Crim. 20 juin 1996, n° 95-82.078, Bull. 271, D. 1996, jur., p. 589, Bouloc.

« Quel que soit l’avantage à court terme qu’elle peut procurer, l’utilisation des fonds sociaux ayant pour seul objet de commettre un délit tel que la corruption est contraire à l’intérêt social en ce qu’elle expose la personne morale au risque anormal de sanctions pénales ou fiscales contre elle-même et ses dirigeants et porte atteinte à son crédit et à sa réputation. »

Crim. 27 octobre 1997 Carignon, n°96-83.698 Bul. 352.

« Il résulte de la rédaction même du protocole du 14 mars 1991 ; Que c’est à des fins personnelles et au mépris de l’intérêt de la SFCMC, qui acquérait des titres Gray d’Albion a un coût excessif, (de CIP) tandis qu’elle-même tirait un avantage anormal de la vente de ses titres dans la SFCMC et de ses filiales, que Diane Barrière a conclu la convention litigieuse... et quand bien même le Conseil des bourses de valeurs a, pour sa part, estimé que l’opération, « telle qu’elle lui avait été présentée », ne légitimait pas une offre publique de retrait, et que l’administration des impôts a abandonné le redressement fiscal projeté... la convention litigieuse est restée secrète jusqu’à sa saisie , le 4 avril 1995, lors d’une perquisition dans l’étude de Dominique Desseigne... devenu le conseiller de la famille Barrière, ... a « participé aux négociations qui ont abouti à la signature du protocole », à laquelle il a assisté en l’étude de Me Maillot... que « ce document se trouvait à son étude car il était juriste et que son épouse lui demandait conseil... Pour dire établis les faits de complicité d’abus de biens sociaux à l’encontre de Dominique Desseigne et de recel à l’encontre de Jean-Marc Oury, l’arrêt prononce par les motifs repris aux moyens et énonce, notamment, que, le premier, conseiller de la famille Barrière, a, en parfaite connaissance de la finalité des opérations litigieuses, participé à toutes les négociations, apportant ainsi aide et assistance à Diane Barrière, et que, le second, qui avait conscience de la surévaluation, au préjudice de la SFCMC, du prix des titres Gray d’Albion que cette société acquérait, a bénéficié en sa qualité de dirigeant de la CIP du produit de l’infraction ; ».

Cour d’appel de Paris, 9e, 6 décembre 2007 sur renvoi de la Cour de Cassation du 28 juin 2006, n° 06-07.954.

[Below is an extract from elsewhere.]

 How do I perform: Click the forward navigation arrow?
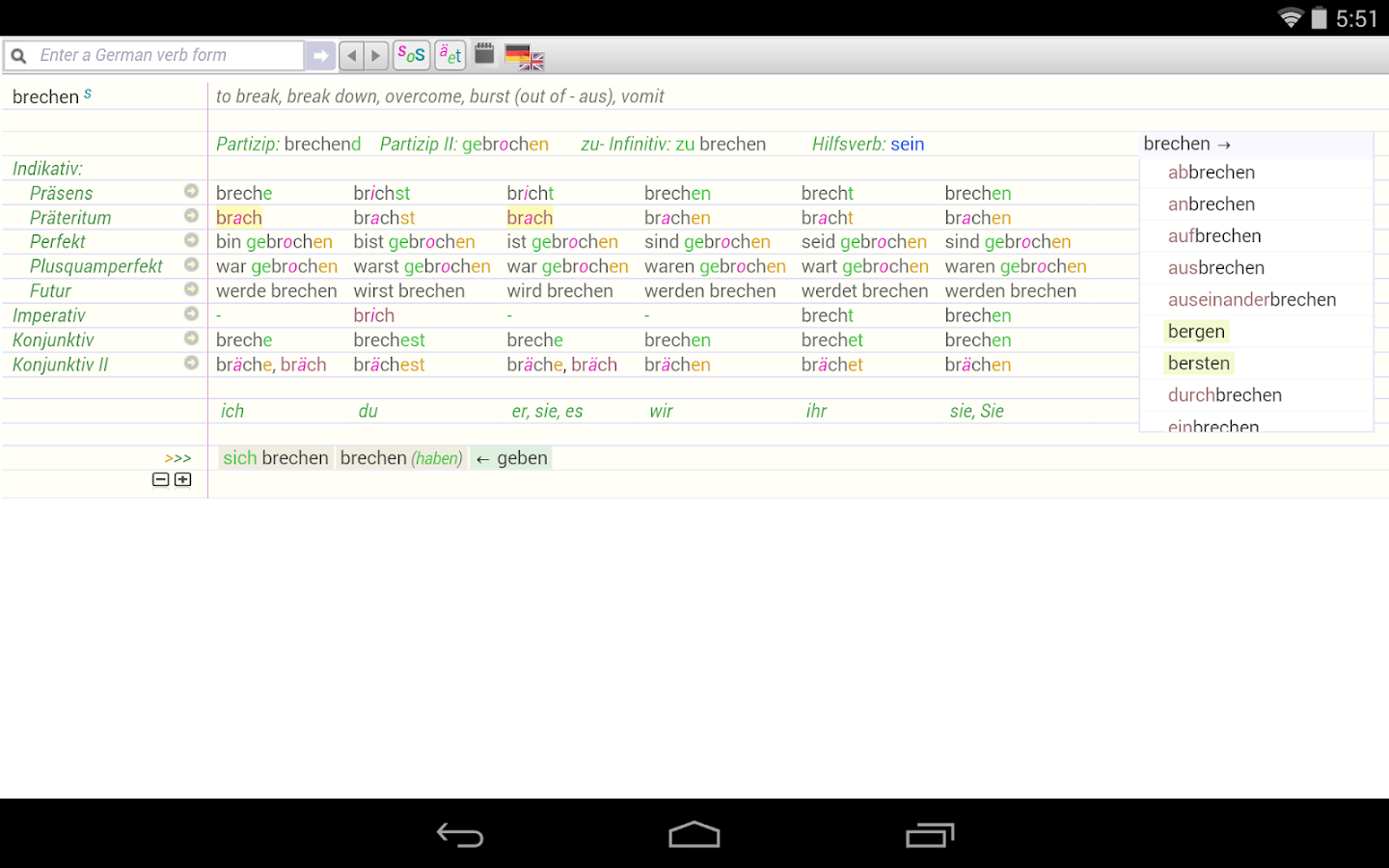(x=375, y=55)
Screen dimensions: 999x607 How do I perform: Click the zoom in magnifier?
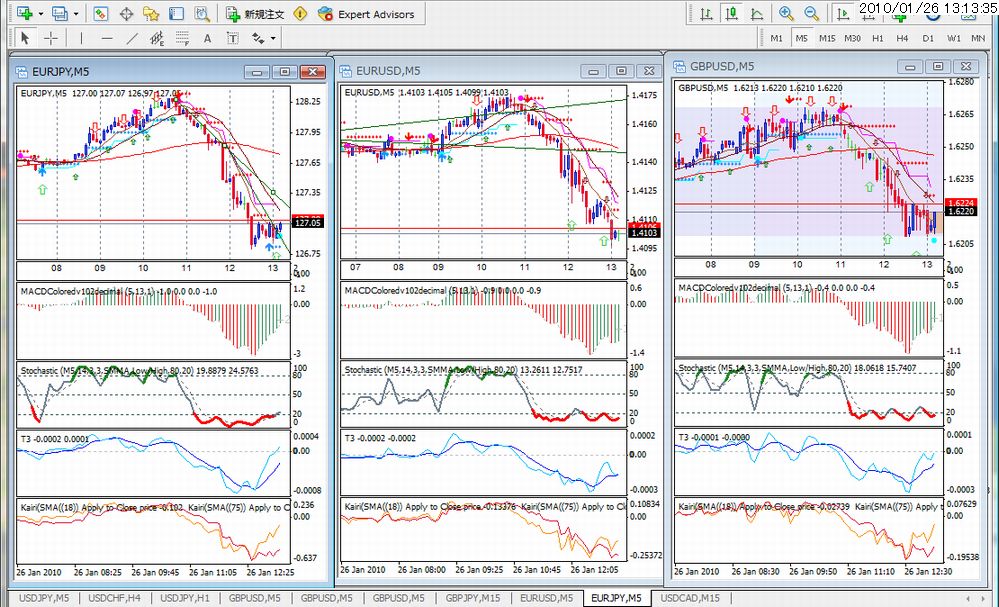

« Pour déclarer recevables les demandes de Jean-Marie Lattès, de la société Maison Antoine Baud et d’Antoine Buckel, agissant ès qualités d’actionnaires de la SFCMC et condamner Dominique Desseigne et Jean-Marc Oury, en leur qualité de complice et de receleur, à verser solidairement à cette société la somme de 67 millions d’euros, l’arrêt énonce que les parties civiles ont exercé l’action ut singuli, devant le tribunal correctionnel, par conclusions déposées le 2 avril 2004, alors que l’action publique n’était pas prescrite ; que les juges retiennent qu’aux termes de l’article L225-252 du code de commerce, les actionnaires peuvent agir individuellement ; qu’ils relèvent que la société a été mise en cause conformément aux dispositions de l’article 201 du décret du 28 mars 1967 : qu’ils ajoutent qu’en vertu de l’article 480-1 du code de procédure pénale, une telle action est recevable à l’encontre des complices et receleurs de l’infraction commise par l’auteur principal, même si, comme en l’espèce, l’action publique est éteinte à son égard ; ... ».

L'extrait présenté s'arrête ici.